Location
- 600 N Main St Coahoma, Texas 79511 United States
- Coordinates: 32°18′11″N 101°18′13″W﻿ / ﻿32.3031°N 101.3036°W

Information
- School type: Public high school
- School district: Coahoma Independent School District
- Principal: Kristen Joslin
- Teaching staff: 17.00 (FTE)
- Grades: 9-12
- Enrollment: 303 (2023-2024)
- Student to teacher ratio: 17.82
- Colors: Red, White, and Blue
- Athletics conference: UIL Class 3A
- Mascot: Bulldog/Bulldogette
- Website: Coahoma High School

= Coahoma High School =

Coahoma High School is a public high school located in Coahoma, Texas.
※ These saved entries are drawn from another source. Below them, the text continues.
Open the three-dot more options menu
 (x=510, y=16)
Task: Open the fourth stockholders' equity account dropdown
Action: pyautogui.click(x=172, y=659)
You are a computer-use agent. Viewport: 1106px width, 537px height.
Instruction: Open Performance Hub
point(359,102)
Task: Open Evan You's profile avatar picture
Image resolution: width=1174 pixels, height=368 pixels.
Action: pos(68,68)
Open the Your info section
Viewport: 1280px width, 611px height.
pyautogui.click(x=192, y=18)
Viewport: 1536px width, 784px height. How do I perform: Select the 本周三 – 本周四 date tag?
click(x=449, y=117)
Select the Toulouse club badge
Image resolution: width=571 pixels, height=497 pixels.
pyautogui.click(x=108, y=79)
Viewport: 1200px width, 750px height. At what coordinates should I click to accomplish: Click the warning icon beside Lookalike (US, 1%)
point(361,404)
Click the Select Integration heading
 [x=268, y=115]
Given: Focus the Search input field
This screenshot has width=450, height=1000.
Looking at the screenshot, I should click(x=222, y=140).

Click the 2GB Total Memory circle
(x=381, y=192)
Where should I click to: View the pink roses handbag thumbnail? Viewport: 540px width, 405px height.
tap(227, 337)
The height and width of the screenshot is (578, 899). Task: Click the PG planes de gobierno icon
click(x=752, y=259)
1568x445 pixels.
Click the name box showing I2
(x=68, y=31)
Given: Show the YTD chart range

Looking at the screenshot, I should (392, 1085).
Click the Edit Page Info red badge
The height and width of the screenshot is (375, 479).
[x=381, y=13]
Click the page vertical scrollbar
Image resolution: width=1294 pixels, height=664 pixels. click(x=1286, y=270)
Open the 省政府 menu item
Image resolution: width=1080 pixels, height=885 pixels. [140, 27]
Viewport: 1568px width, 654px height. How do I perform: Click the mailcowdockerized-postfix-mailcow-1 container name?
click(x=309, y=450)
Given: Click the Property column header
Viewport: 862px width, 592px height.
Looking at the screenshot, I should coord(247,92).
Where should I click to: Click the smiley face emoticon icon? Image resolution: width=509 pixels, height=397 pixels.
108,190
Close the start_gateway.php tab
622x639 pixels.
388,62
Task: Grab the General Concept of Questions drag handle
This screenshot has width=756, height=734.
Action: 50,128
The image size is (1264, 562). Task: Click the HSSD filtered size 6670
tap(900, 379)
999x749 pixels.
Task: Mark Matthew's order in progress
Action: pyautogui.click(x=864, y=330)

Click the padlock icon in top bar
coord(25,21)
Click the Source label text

It is part of the Coahoma Independent School District located in eastern Howard County and classified as a 3A school by the UIL. New renovations and bond projects have been completed in recent years including an Indoor Turf Facility and renovations to outdoor sports facilities including on campus fields for football, baseball, and softball as well as new equipment for students totaling $12 Million. In 2011, the school was rated "Academically Acceptable" by the Texas Education Agency.

==Athletics==
The Coahoma Bulldogs compete in cross country, volleyball, football, basketball, powerlifting, tennis, golf, track, rodeo, softball and baseball.

===State Titles===
- Softball
  - 1998 (2A), 2023 (3A), 2024 (3A), 2025 (3A/D2)
  - The Bulldogettes saw total success from 2021-2025 due to the core duo of Hannah Wells and Mia Clemmer, including 3 consecutive state titles and state runner up in their four years with the program. Wells is an All American and National Gatorade Player of the Year in Softball.